Source data START
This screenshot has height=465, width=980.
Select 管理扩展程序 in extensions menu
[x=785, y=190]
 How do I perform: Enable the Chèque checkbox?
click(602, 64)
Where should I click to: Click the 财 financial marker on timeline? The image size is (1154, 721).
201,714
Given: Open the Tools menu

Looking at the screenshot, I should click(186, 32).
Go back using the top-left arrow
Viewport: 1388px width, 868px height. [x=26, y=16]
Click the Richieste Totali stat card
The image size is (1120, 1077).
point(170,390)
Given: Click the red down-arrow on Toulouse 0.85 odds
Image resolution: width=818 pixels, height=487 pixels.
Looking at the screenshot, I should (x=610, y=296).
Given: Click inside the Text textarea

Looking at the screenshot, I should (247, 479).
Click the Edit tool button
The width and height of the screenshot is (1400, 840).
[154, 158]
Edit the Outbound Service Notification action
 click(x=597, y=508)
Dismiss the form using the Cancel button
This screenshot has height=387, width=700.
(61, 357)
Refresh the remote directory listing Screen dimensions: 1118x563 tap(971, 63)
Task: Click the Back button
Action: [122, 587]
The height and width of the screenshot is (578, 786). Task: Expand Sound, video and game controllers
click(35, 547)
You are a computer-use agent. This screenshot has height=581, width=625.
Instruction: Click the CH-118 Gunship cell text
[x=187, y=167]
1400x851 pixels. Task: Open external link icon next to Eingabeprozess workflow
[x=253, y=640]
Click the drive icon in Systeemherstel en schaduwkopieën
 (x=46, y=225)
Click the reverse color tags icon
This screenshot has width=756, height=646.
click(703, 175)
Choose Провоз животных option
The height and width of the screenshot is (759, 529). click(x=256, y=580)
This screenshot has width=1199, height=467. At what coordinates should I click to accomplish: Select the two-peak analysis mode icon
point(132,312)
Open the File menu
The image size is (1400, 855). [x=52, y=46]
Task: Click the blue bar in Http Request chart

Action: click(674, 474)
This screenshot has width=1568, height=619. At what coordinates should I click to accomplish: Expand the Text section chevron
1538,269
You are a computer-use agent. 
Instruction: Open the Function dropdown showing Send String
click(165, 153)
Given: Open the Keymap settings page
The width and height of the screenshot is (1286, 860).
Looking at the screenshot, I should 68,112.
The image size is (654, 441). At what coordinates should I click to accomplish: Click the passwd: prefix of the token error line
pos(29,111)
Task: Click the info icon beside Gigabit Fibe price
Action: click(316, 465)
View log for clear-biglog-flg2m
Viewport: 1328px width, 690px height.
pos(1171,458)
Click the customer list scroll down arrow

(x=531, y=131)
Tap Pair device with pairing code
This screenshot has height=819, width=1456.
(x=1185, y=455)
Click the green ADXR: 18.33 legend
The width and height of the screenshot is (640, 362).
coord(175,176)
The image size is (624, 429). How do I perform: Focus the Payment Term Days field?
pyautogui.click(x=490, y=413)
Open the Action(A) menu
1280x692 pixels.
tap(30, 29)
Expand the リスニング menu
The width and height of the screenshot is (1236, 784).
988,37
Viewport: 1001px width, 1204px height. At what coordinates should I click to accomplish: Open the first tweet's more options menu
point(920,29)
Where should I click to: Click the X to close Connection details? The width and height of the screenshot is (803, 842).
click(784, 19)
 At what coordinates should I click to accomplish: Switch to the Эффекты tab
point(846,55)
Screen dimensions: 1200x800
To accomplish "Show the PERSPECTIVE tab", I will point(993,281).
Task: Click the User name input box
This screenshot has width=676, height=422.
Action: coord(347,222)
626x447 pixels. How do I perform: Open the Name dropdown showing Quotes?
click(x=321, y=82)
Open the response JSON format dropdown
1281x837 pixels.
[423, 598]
Source data END
- **Task instructions**
Among the lines above, please find those with "computer" and copy them.

- **Reply**
You are a computer-use agent. This screenshot has height=581, width=625.
You are a computer-use agent. 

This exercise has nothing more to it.